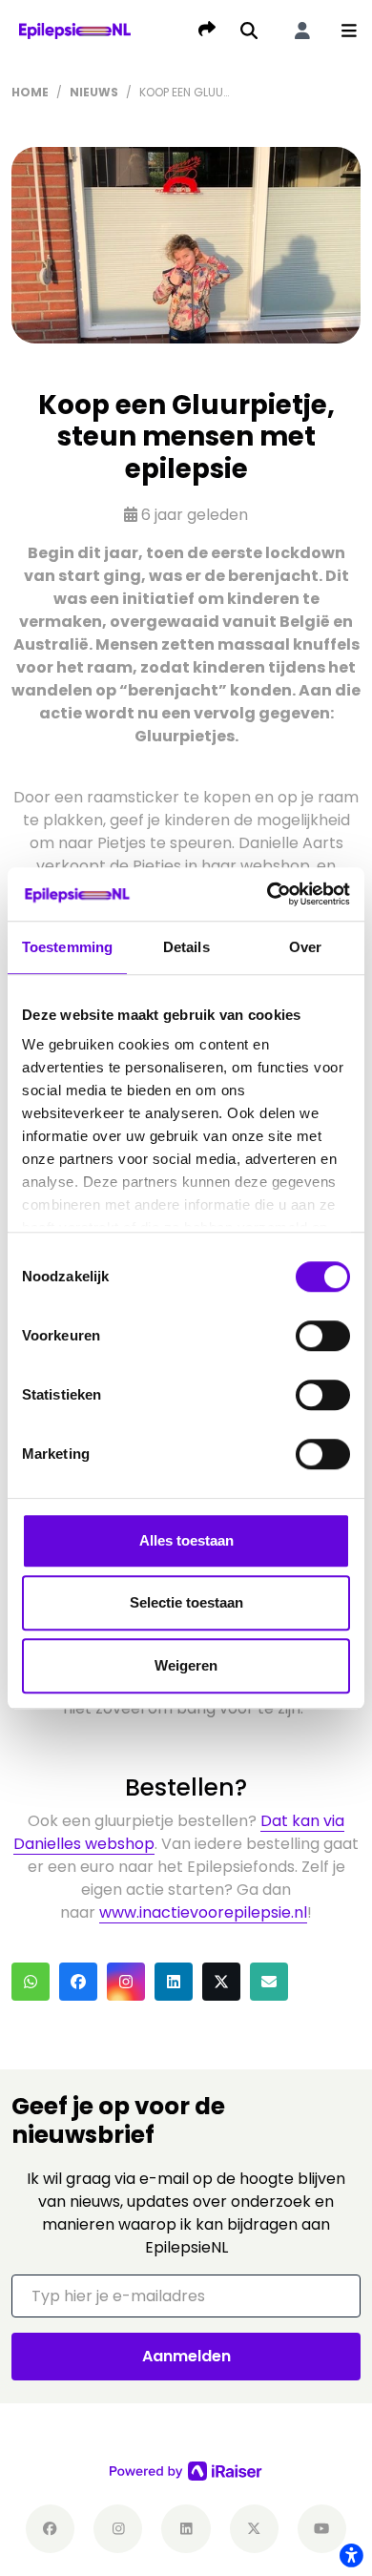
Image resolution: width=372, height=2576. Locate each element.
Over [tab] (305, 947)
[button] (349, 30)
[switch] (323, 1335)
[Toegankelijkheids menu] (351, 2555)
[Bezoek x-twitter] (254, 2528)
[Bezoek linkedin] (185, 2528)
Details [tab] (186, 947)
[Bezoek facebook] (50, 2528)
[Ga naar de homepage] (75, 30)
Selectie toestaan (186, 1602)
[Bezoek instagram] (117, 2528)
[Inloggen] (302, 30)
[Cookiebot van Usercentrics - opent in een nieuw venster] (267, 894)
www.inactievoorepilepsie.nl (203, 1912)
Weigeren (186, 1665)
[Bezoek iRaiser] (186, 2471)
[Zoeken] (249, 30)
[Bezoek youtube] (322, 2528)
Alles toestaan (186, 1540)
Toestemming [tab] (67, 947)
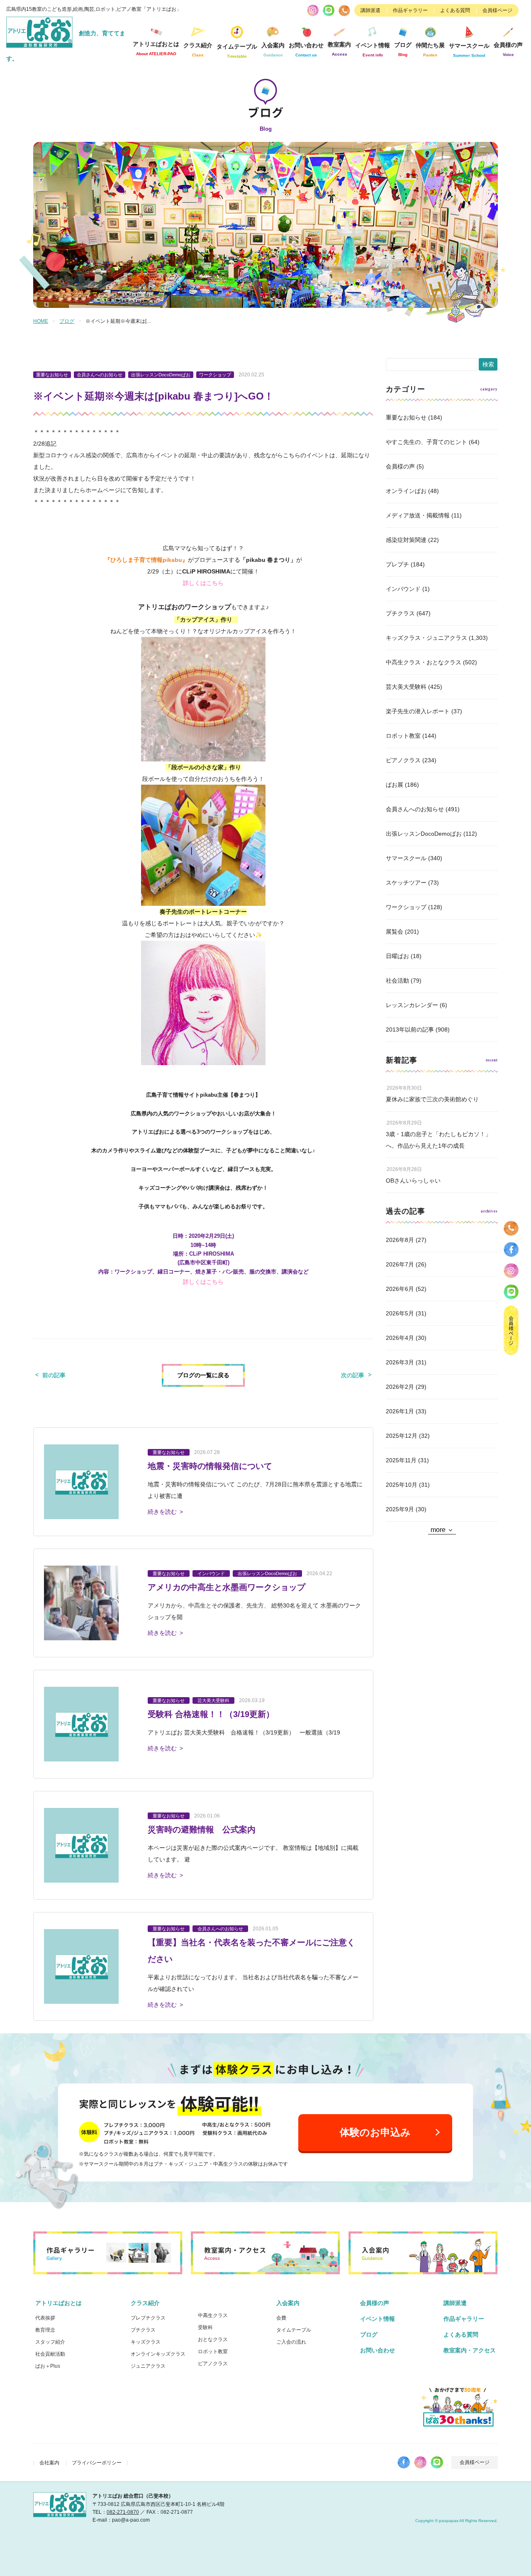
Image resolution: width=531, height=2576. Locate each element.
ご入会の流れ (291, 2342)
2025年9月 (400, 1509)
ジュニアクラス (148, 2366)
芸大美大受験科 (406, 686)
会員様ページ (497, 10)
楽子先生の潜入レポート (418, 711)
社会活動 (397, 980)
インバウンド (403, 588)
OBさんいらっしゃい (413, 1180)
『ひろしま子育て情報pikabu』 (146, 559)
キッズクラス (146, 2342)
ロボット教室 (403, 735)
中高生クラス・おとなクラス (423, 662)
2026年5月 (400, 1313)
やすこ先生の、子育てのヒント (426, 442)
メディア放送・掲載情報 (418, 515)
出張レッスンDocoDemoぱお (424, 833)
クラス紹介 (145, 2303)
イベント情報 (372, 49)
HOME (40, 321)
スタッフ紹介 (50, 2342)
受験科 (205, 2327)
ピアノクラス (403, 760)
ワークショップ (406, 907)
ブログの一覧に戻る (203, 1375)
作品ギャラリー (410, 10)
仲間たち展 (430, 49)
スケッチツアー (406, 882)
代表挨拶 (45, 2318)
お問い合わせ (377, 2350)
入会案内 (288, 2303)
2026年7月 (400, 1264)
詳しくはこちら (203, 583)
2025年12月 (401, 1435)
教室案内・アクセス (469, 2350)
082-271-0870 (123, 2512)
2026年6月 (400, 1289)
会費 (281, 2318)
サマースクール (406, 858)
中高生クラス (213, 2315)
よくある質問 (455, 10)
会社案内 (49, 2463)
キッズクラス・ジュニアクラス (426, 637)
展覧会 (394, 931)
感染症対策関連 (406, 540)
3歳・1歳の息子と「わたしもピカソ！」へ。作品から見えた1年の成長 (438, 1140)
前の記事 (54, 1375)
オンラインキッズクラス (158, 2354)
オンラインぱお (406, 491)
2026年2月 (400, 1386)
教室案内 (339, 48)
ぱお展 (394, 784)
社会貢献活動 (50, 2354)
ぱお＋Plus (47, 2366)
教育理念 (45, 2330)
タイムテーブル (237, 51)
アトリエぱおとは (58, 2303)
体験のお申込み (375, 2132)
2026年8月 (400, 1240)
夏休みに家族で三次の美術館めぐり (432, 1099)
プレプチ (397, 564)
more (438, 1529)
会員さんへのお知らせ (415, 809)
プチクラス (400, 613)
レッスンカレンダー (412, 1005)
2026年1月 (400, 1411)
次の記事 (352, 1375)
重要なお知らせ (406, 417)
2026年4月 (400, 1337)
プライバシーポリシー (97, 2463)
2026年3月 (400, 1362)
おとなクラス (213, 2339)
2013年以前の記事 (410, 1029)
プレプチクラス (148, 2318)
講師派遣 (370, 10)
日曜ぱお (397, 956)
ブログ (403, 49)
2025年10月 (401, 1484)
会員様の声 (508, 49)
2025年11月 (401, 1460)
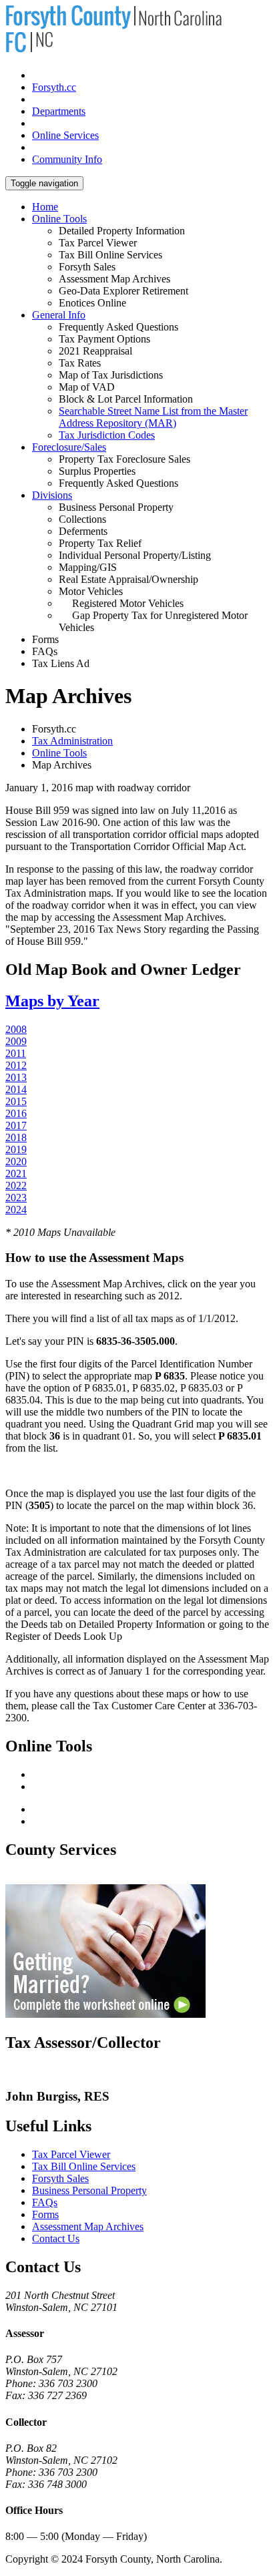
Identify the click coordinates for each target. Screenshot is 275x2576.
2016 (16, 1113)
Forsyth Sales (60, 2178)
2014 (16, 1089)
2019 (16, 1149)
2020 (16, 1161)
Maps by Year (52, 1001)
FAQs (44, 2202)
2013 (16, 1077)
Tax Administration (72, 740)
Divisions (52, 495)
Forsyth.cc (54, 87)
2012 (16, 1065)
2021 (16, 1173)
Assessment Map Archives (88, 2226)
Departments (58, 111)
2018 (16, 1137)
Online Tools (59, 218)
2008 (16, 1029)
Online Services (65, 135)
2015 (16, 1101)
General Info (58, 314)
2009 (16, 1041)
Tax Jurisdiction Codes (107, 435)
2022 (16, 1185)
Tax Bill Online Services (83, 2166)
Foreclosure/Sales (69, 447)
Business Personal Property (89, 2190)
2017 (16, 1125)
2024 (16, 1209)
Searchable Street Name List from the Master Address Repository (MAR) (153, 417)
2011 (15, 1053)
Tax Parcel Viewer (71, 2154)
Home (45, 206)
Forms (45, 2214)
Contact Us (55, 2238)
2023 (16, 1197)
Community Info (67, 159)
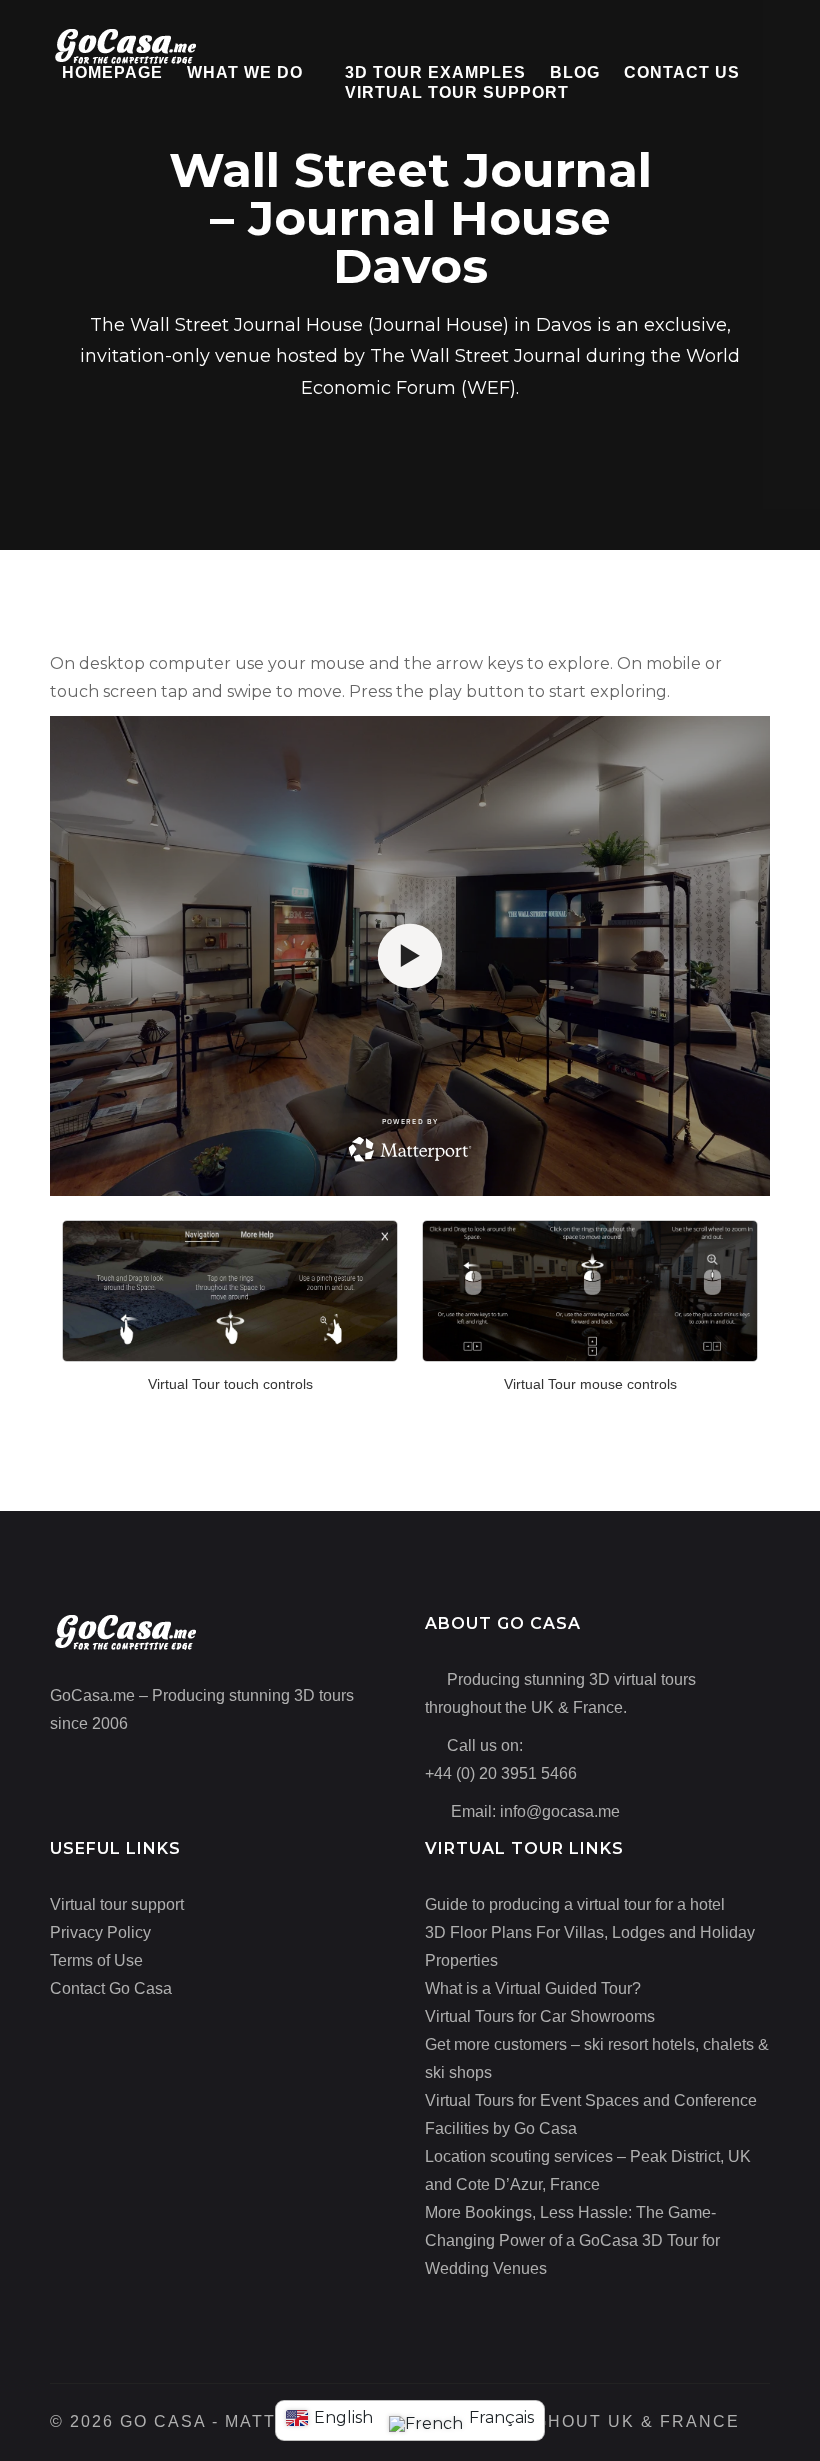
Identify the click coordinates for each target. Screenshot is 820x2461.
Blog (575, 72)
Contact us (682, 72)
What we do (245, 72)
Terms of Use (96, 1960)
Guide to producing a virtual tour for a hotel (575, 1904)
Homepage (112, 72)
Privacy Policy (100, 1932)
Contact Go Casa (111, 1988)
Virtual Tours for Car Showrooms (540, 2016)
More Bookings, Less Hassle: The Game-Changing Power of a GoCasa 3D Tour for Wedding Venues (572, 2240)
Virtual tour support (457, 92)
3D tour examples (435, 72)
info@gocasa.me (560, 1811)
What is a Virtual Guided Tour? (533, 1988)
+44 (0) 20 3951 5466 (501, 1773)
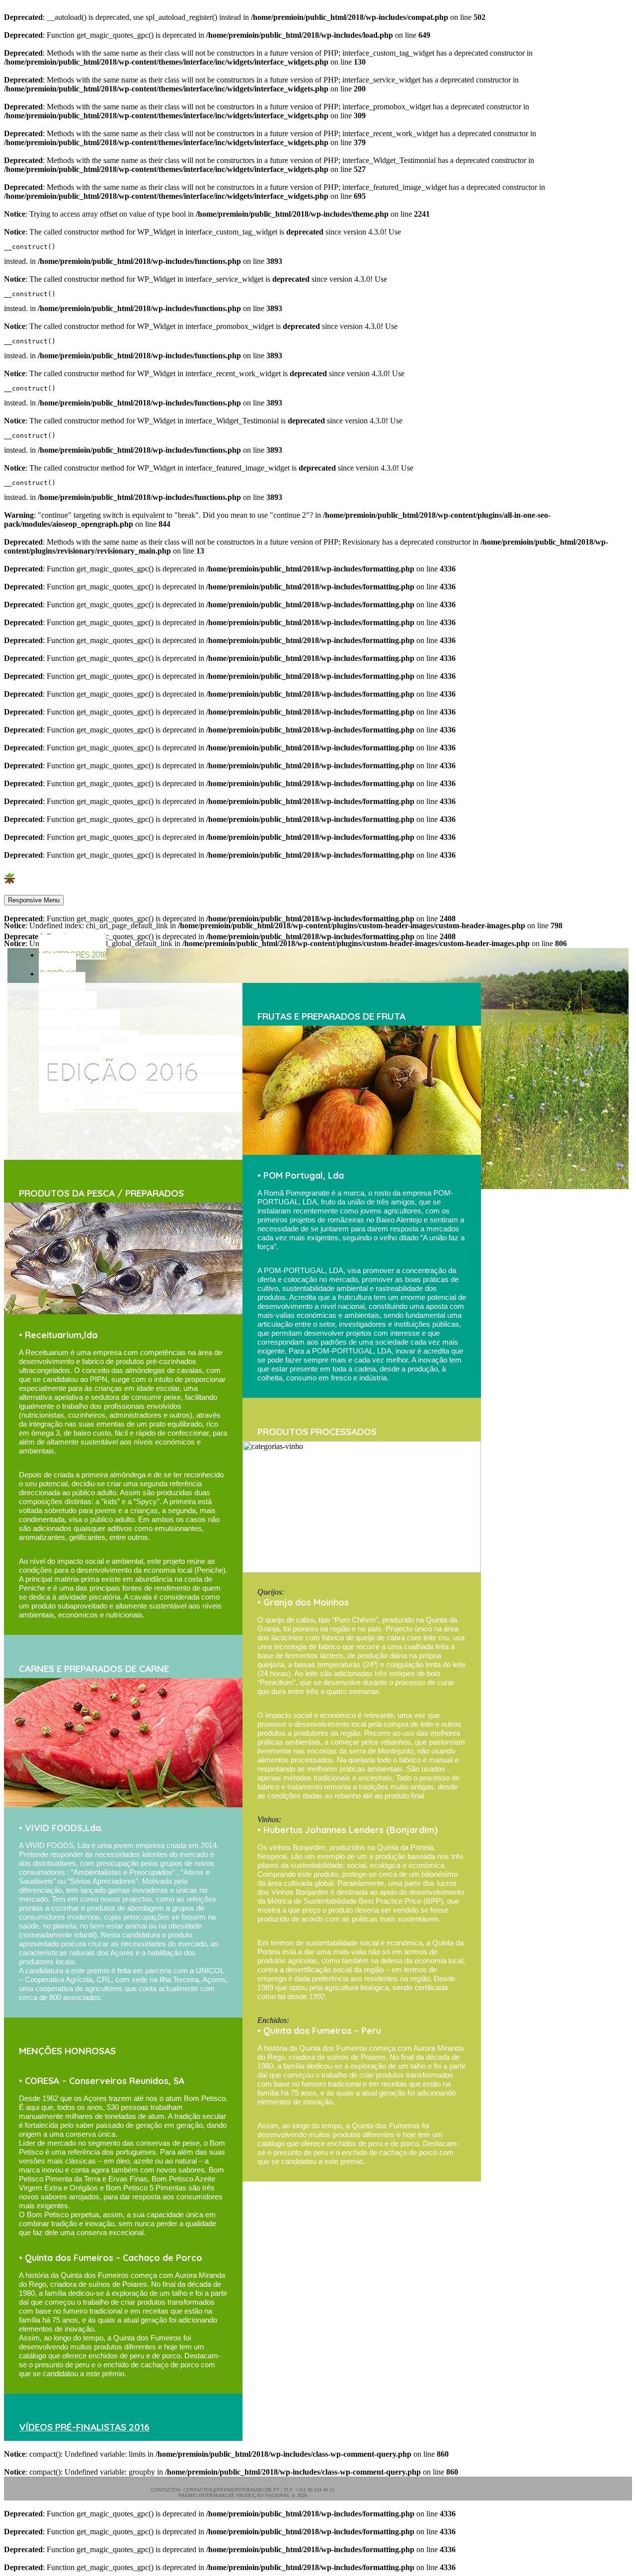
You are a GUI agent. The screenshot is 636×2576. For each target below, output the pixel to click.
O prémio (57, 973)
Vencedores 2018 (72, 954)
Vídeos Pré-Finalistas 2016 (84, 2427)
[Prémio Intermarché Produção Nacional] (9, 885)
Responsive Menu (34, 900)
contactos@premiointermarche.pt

◆ About this exercise ◆
The answer must be an exact copy of the records above, with the pictures left out.

◆ Result for this exercise ◆
Image resolution: width=372, height=2576. Locate each element.
Over [tab] (305, 947)
[button] (349, 30)
[switch] (323, 1335)
[Toegankelijkheids menu] (351, 2555)
[Bezoek x-twitter] (254, 2528)
[Bezoek linkedin] (185, 2528)
Details [tab] (186, 947)
[Bezoek facebook] (50, 2528)
[Ga naar de homepage] (75, 30)
Selectie toestaan (186, 1602)
[Bezoek instagram] (117, 2528)
[Inloggen] (302, 30)
[Cookiebot van Usercentrics - opent in een nieuw venster] (267, 894)
www.inactievoorepilepsie.nl (203, 1912)
Weigeren (186, 1665)
[Bezoek iRaiser] (186, 2471)
[Zoeken] (249, 30)
[Bezoek youtube] (322, 2528)
Alles toestaan (186, 1540)
Toestemming [tab] (67, 947)
Image resolution: width=531, height=2576. Locate each element.
ご入会の流れ (291, 2342)
2025年9月 (400, 1509)
ジュニアクラス (148, 2366)
芸大美大受験科 (406, 686)
会員様ページ (497, 10)
楽子先生の潜入レポート (418, 711)
社会活動 (397, 980)
インバウンド (403, 588)
OBさんいらっしゃい (413, 1180)
『ひろしま子育て情報pikabu』 (146, 559)
キッズクラス (146, 2342)
ロボット教室 (403, 735)
中高生クラス・おとなクラス (423, 662)
2026年5月 (400, 1313)
やすこ先生の、子育てのヒント (426, 442)
メディア放送・掲載情報 (418, 515)
出張レッスンDocoDemoぱお (424, 833)
クラス紹介 (145, 2303)
イベント情報 (372, 49)
HOME (40, 321)
スタッフ紹介 (50, 2342)
受験科 (205, 2327)
ピアノクラス (403, 760)
ワークショップ (406, 907)
ブログの一覧に戻る (203, 1375)
作品ギャラリー (410, 10)
仲間たち展 (430, 49)
スケッチツアー (406, 882)
代表挨拶 (45, 2318)
お問い合わせ (377, 2350)
入会案内 (288, 2303)
2026年7月 (400, 1264)
詳しくはこちら (203, 583)
2025年12月 (401, 1435)
教室案内・アクセス (469, 2350)
082-271-0870 (123, 2512)
2026年6月 (400, 1289)
会費 (281, 2318)
サマースクール (406, 858)
中高生クラス (213, 2315)
よくある質問 (455, 10)
会社案内 (49, 2463)
キッズクラス・ジュニアクラス (426, 637)
展覧会 (394, 931)
感染症対策関連 (406, 540)
3歳・1歳の息子と「わたしもピカソ！」へ。作品から見えた1年の成長 (438, 1140)
前の記事 (54, 1375)
オンラインキッズクラス (158, 2354)
オンラインぱお (406, 491)
2026年2月 (400, 1386)
教室案内 (339, 48)
ぱお展 (394, 784)
社会貢献活動 (50, 2354)
ぱお＋Plus (47, 2366)
教育理念 (45, 2330)
タイムテーブル (237, 51)
アトリエぱおとは (58, 2303)
体験のお申込み (375, 2132)
2026年8月 (400, 1240)
夏休みに家族で三次の美術館めぐり (432, 1099)
プレプチ (397, 564)
more (438, 1529)
会員さんへのお知らせ (415, 809)
プチクラス (400, 613)
レッスンカレンダー (412, 1005)
2026年1月 (400, 1411)
次の記事 (352, 1375)
重要なお知らせ (406, 417)
2026年4月 (400, 1337)
プライバシーポリシー (97, 2463)
2026年3月 (400, 1362)
おとなクラス (213, 2339)
2013年以前の記事 (410, 1029)
プレプチクラス (148, 2318)
講師派遣 (370, 10)
日曜ぱお (397, 956)
ブログ (403, 49)
2025年10月 (401, 1484)
会員様の声 (508, 49)
2025年11月 (401, 1460)
Identify the click coordinates for each target. Screenshot is 275x2576.
2016 (16, 1113)
Forsyth Sales (60, 2178)
2014 (16, 1089)
2019 (16, 1149)
2020 (16, 1161)
Maps by Year (52, 1001)
FAQs (44, 2202)
2013 (16, 1077)
Tax Administration (72, 740)
Divisions (52, 495)
Forsyth.cc (54, 87)
2012 (16, 1065)
2021 (16, 1173)
Assessment Map Archives (88, 2226)
Departments (58, 111)
2018 (16, 1137)
Online Tools (59, 218)
2008 (16, 1029)
Online Services (65, 135)
2015 (16, 1101)
General Info (58, 314)
2009 (16, 1041)
Tax Jurisdiction Codes (107, 435)
2022 (16, 1185)
Tax Bill Online Services (83, 2166)
Foreclosure/Sales (69, 447)
Business Personal Property (89, 2190)
2017 (16, 1125)
2024 (16, 1209)
Searchable Street Name List from the Master Address Repository (MAR) (153, 417)
2011 (15, 1053)
Tax Parcel Viewer (71, 2154)
Home (45, 206)
Forms (45, 2214)
Contact Us (55, 2238)
2023 (16, 1197)
Community Info (67, 159)
Identify the click coordinates for each target. Screenshot is 820x2461.
Blog (575, 72)
Contact us (682, 72)
What we do (245, 72)
Terms of Use (96, 1960)
Guide to producing a virtual tour for a hotel (575, 1904)
Homepage (112, 72)
Privacy Policy (100, 1932)
Contact Go Casa (111, 1988)
Virtual Tours for Car Showrooms (540, 2016)
More Bookings, Less Hassle: The Game-Changing Power of a GoCasa 3D Tour for Wedding Venues (572, 2240)
Virtual tour support (457, 92)
3D tour examples (435, 72)
info@gocasa.me (560, 1811)
What is a Virtual Guided Tour? (533, 1988)
+44 (0) 20 3951 5466 (501, 1773)
You are a GUI agent. The screenshot is 636×2576. For each target below, output the pixel to click.
O prémio (57, 973)
Vencedores 2018 (72, 954)
Vídeos Pré-Finalistas 2016 (84, 2427)
[Prémio Intermarché Produção Nacional] (9, 885)
Responsive Menu (34, 900)
contactos@premiointermarche.pt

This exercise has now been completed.